Recent developments in historical semantics have pointed in the direction of large collections of data, distant reading, and computational methods. The study of historical meaning has also expanded to include work in pragmatics, sociolinguistics, and discourse analysis, and those domains, too, have evolved alongside corpus linguistic and computational methods. At the same time, scholars in the discipline have increasingly been under pressure to attract funding. To date there has been little interrogation of what impact these changes have had and are having on the discipline and on related fields. This workshop is focused on relatively large-scale projects which have received substantial grants or other funding in the last decade. It interrogates and evaluates the impact of these projects on the field, and addresses the question of how far they have given rise to new research questions or offered new ways of thinking about unresolved issues.

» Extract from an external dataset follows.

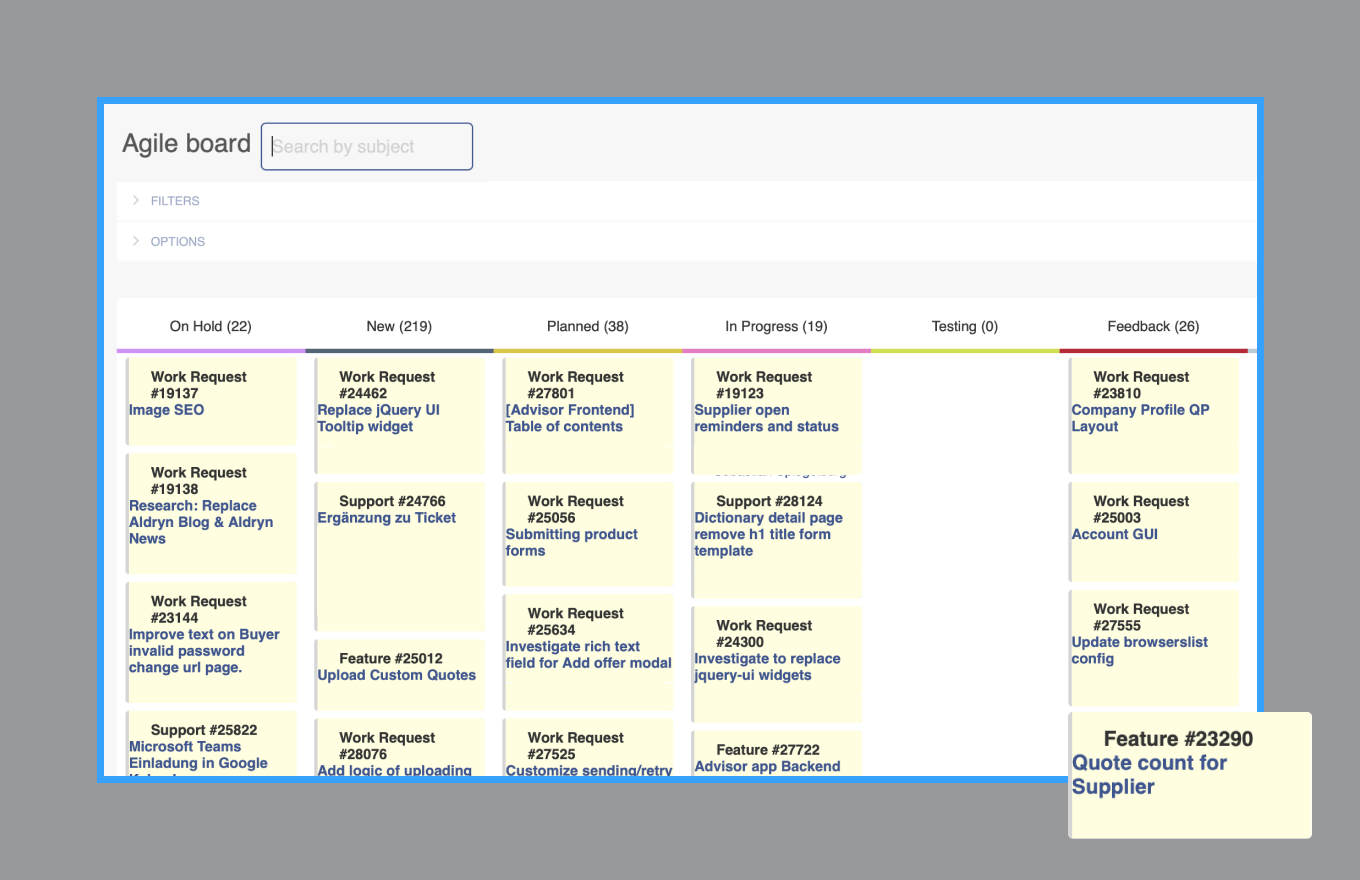
Task: Open the Upload Custom Quotes link
Action: click(396, 675)
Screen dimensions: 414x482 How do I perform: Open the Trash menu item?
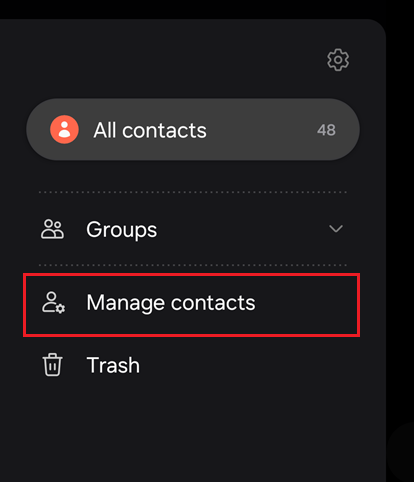[x=192, y=365]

Lexical semantics has a long-established tradition of collecting vocabulary on a relatively large scale in dictionaries and thesauruses. Developments in technology within the digital humanities have resulted in a great deal of energy being devoted to the creation of new resources and the revision of established sources of data such as the Oxford English Dictionary, and these offer opportunities to ask new questions and reconsider old ones about semantic variation and change. Alongside this work, the practice of close examination of lexis at the level of individual words is still the focus of much research, though it too may be informed by, as well as informing, big-data projects. One of the themes of the workshop will be the way in which research in semantic change and semantic theory has changed as bigger and better data offers new possibilities. A second theme is the way that research into historical semantics overlaps with, influences, and is influenced by research in pragmatics, discourse, sociolinguistics, and other textual meaning.

As the variety of papers shows, one already discernible effect is the foregrounding of the interdisciplinary and cross-disciplinary nature of the field. Projects discussed here interact with literary and cultural studies; functional grammar; pragmatics; and sociolinguistics. The session thus points up the effects of the current methodological and disciplinary transition point in which cognate disciplines are turning towards linguistics, and more specifically semantics, to answer questions in the digital humanities and beyond.

The workshop will feature five papers from scholars who work on, or whose work draws on, recent or ongoing national and international projects, including some of the following:

Each paper will start with a brief description of the aims and objectives of the project, along with its methodology. The main part of the paper will offer a case study that includes some research findings. Research results may be preliminary at this stage, but the papers are intended to show the way in which lines of enquiry, and the state of our knowledge, are being changed by these large-scale undertakings in historical semantics. The session will conclude with a panel-led discussion which draws together the common themes and concerns of the papers, and considers future directions for the discipline.